- _EXTRACTED ENTRIES_
--- START ---
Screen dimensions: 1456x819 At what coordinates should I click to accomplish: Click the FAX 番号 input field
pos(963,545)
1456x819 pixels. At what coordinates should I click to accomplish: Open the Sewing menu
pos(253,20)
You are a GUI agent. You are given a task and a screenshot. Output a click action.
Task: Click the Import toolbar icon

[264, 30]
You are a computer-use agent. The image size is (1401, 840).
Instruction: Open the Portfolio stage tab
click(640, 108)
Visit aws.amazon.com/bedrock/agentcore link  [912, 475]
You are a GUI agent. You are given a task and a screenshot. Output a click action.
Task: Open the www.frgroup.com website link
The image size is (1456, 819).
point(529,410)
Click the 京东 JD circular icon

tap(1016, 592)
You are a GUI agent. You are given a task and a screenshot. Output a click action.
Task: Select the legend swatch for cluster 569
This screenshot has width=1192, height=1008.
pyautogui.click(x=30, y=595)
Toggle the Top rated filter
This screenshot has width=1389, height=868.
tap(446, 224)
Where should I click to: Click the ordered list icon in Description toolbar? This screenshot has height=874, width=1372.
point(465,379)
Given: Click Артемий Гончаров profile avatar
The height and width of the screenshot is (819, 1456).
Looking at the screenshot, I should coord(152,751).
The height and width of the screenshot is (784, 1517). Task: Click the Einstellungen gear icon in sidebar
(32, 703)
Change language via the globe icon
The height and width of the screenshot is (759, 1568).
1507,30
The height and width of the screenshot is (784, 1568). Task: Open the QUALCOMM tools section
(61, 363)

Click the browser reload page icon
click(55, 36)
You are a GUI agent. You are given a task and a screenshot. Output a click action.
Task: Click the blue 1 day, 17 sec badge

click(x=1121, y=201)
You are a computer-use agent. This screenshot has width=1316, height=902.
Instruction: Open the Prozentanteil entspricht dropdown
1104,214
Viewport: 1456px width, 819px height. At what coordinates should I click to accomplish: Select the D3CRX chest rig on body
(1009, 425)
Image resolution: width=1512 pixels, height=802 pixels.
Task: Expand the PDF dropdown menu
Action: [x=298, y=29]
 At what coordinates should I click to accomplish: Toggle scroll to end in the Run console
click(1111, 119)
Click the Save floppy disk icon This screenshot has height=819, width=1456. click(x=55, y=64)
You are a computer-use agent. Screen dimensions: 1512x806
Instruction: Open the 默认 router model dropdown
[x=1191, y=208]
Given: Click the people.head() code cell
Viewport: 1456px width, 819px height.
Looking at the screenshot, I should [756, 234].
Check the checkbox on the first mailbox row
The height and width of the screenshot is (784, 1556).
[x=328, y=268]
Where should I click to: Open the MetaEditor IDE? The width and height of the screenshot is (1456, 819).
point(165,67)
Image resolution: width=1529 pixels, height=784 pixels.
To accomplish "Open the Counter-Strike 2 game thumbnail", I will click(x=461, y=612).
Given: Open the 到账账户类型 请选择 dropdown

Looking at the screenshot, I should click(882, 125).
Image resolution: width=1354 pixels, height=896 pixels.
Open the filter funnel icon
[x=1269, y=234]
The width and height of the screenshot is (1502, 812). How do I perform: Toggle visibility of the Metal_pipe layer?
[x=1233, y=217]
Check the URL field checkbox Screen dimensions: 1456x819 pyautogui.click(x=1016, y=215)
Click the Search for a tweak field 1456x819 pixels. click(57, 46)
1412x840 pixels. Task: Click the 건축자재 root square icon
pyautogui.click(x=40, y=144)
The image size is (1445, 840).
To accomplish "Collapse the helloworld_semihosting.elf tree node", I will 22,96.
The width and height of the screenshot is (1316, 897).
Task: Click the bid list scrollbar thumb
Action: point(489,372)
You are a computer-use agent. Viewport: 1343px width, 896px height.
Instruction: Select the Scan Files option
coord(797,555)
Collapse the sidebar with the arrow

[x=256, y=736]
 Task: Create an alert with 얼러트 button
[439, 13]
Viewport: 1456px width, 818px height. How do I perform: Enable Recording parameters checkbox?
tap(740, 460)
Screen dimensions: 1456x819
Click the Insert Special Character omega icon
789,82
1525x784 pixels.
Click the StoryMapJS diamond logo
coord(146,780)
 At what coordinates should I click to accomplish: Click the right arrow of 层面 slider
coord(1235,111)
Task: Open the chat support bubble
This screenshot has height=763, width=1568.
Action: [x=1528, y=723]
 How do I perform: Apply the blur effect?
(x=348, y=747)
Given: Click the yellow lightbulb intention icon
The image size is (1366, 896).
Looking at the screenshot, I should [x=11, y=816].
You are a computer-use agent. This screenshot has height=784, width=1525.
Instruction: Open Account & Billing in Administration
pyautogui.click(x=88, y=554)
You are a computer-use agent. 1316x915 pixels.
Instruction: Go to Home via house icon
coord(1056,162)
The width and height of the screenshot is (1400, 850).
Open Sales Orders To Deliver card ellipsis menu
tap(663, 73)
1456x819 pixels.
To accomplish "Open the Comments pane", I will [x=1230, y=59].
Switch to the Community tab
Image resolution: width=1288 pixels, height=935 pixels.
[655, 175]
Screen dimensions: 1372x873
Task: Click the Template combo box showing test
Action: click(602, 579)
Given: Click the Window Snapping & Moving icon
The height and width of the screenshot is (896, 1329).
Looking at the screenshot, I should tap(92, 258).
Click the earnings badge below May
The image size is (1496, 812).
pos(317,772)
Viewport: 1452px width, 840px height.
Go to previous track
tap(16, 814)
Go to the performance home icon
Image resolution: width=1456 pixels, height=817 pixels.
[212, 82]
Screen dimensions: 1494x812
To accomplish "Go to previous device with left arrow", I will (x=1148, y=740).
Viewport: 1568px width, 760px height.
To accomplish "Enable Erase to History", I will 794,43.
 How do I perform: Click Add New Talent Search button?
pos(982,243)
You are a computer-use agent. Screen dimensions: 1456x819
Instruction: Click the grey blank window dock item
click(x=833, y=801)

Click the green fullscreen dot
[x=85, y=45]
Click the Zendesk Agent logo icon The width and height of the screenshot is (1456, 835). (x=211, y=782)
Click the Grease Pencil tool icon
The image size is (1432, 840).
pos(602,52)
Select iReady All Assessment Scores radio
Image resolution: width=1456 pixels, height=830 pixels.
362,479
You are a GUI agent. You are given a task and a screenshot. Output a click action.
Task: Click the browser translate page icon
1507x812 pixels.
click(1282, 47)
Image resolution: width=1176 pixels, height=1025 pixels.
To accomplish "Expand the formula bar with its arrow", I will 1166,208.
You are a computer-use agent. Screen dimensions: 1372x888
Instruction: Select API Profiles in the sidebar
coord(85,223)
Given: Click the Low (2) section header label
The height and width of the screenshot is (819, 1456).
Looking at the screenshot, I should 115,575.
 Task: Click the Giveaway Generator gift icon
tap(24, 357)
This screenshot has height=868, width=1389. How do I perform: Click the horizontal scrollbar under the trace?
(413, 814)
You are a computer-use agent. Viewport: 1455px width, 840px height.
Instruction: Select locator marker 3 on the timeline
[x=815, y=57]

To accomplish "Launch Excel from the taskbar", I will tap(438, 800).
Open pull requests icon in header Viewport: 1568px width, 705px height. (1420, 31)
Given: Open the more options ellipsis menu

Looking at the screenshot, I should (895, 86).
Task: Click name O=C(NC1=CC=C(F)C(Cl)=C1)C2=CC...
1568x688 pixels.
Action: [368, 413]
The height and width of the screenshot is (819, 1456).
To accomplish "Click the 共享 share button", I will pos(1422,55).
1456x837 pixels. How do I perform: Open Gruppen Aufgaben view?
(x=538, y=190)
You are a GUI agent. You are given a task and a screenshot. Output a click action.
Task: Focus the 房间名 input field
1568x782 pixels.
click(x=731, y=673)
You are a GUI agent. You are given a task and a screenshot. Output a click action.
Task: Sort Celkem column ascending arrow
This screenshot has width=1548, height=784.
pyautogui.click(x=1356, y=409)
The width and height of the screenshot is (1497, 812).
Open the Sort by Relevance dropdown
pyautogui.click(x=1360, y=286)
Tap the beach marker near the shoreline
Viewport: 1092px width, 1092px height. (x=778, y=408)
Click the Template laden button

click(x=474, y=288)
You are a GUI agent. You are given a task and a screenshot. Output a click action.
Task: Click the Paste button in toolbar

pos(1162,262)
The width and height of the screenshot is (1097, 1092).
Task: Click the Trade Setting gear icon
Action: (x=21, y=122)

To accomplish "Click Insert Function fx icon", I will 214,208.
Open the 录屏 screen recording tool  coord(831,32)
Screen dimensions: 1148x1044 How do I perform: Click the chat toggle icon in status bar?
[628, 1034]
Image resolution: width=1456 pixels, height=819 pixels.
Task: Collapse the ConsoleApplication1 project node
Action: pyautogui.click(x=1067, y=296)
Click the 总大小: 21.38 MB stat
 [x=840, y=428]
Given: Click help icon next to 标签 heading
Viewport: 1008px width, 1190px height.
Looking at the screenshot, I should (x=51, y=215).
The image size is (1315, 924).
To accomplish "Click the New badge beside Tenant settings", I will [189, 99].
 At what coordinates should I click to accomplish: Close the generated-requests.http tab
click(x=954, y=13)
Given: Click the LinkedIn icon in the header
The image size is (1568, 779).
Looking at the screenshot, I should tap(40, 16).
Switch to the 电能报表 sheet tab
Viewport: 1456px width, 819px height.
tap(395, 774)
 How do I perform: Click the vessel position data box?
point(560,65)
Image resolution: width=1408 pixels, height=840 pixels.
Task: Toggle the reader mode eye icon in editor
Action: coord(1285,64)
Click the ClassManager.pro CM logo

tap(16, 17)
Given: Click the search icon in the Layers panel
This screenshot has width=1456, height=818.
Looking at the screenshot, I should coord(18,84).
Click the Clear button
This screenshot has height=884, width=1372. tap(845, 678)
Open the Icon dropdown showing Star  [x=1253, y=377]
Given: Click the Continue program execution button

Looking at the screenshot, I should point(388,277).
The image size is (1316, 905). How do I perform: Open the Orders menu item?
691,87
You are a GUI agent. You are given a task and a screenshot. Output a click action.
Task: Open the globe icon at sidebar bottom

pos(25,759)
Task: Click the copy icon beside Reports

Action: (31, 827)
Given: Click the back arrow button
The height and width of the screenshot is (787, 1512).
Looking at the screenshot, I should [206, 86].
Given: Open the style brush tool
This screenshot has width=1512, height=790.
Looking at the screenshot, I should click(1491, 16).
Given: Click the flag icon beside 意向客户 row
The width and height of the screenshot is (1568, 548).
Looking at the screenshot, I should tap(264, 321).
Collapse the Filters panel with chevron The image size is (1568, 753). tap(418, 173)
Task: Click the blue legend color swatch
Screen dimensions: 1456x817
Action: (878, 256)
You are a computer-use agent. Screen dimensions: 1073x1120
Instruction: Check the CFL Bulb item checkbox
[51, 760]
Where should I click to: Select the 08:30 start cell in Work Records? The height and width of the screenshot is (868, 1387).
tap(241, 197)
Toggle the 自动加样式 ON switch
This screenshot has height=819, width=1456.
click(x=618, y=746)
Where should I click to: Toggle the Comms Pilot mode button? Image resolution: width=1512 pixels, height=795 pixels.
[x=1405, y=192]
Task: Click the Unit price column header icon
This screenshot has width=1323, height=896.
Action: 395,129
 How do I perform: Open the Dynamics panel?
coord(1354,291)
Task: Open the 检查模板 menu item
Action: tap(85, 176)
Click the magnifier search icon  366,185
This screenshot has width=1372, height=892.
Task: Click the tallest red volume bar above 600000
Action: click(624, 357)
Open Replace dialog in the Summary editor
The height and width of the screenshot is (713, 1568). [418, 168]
--- END ---
Restate word for word the lines in the material above from the one with "Instruction: Select locator" to the one with "Open pull requests"; both of those lines count, and nothing else does.

- _WRITTEN ANSWER_
Instruction: Select locator marker 3 on the timeline
[x=815, y=57]

To accomplish "Launch Excel from the taskbar", I will tap(438, 800).
Open pull requests icon in header Viewport: 1568px width, 705px height. (1420, 31)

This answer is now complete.